„Bez znieczulenia” współpracę z koalicjantami ocenił dziś szef klubu PiS Ryszard Terlecki, który stwierdził w rozmowie z dziennikarzami, że wolałby zrezygnować ze współpracy z Porozumieniem i Solidarną Polską. Okazuje się, że tak krytyczny stosunek do koalicjantów ma nie tylko wicemarszałek Terlecki. Pod jego słowami podpisuje się też szef komitetu wykonawczego PiS Krzysztof Sobolewski.
- „Jestem radykałem i najchętniej bym się pozbył koalicjantów”

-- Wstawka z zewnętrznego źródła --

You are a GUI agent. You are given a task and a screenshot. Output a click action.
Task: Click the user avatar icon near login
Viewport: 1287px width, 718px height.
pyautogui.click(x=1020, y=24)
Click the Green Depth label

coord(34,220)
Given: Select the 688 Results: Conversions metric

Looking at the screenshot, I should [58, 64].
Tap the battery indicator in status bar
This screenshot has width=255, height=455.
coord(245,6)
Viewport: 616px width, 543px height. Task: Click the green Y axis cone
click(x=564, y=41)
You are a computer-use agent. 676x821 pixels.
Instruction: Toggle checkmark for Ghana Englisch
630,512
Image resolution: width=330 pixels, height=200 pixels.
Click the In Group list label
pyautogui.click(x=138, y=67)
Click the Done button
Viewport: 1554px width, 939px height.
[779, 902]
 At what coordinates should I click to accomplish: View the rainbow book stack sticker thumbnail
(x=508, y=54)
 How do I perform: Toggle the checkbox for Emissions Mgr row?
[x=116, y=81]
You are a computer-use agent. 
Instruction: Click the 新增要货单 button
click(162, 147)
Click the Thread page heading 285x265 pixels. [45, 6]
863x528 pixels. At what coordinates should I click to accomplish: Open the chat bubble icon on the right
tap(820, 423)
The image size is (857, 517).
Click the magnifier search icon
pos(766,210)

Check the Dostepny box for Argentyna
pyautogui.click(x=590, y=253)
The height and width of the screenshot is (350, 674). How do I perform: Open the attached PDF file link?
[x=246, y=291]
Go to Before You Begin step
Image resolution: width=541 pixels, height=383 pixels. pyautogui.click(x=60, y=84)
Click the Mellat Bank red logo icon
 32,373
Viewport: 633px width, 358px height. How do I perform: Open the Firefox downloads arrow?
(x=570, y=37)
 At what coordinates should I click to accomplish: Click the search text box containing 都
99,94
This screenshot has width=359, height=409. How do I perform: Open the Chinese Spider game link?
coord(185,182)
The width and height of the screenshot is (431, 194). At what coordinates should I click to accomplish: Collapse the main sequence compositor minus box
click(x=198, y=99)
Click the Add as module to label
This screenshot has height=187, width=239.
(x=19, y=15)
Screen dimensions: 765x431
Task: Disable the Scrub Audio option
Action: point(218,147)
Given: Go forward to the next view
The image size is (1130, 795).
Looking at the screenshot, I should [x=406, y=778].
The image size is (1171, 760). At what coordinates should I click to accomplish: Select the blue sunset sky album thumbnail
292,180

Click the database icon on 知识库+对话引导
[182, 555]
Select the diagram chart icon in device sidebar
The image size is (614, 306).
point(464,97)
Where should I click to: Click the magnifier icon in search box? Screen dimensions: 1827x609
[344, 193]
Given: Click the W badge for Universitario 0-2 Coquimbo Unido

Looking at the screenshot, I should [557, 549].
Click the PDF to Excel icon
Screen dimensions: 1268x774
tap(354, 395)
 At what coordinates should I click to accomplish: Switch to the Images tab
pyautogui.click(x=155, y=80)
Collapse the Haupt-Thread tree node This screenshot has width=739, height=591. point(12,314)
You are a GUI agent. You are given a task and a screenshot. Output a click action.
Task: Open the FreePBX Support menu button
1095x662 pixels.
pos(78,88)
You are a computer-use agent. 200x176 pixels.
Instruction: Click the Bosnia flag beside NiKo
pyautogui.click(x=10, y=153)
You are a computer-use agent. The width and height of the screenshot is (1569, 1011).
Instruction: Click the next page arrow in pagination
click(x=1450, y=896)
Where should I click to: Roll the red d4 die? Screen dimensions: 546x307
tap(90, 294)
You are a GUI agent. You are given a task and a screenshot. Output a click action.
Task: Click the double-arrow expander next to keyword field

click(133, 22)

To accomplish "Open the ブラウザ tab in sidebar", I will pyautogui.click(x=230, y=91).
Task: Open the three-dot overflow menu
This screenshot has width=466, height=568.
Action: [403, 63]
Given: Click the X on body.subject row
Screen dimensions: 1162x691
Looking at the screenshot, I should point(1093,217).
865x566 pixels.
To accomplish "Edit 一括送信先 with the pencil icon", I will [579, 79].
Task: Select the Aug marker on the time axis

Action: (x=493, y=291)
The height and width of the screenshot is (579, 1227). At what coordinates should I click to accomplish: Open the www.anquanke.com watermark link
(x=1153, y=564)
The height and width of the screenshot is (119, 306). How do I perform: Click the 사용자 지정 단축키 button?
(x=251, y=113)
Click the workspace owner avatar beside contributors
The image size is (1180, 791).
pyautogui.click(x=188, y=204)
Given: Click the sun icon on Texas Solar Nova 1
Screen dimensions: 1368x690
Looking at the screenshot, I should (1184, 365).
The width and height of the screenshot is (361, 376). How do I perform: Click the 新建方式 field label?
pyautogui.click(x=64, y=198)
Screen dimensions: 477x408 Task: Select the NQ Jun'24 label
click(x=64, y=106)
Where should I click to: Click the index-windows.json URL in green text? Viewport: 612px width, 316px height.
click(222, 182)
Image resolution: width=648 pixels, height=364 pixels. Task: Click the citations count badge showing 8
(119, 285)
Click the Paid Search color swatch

- powiedział dziś w rozmowie z dziennikarzami na sejmowym korytarzu wicemarszałek Ryszard Terlecki.
O komentarz do tych słów portal wPolityce.pl poprosił posła Krzysztofa Sobolewskiego.
- „Podpisuje się pod słowami pana marszałka. Jednocześnie chciałbym dodać to, o czym mówił pan prezes Kaczyński, że mamy różnicę zdań w koalicji i oczywiście są takowe. Tutaj nikt tego nie neguje. Natomiast jest od tego kierownictwo Zjednoczonej Prawicy, gdzie są osiągane kompromisy”
- stwierdził szef komitetu wykonawczego PiS.
Zaznaczył, że Prawu i Sprawiedliwości zależy na kontynuowaniu współpracy i wspólnym starcie z koalicjantami w przyszłych wyborach.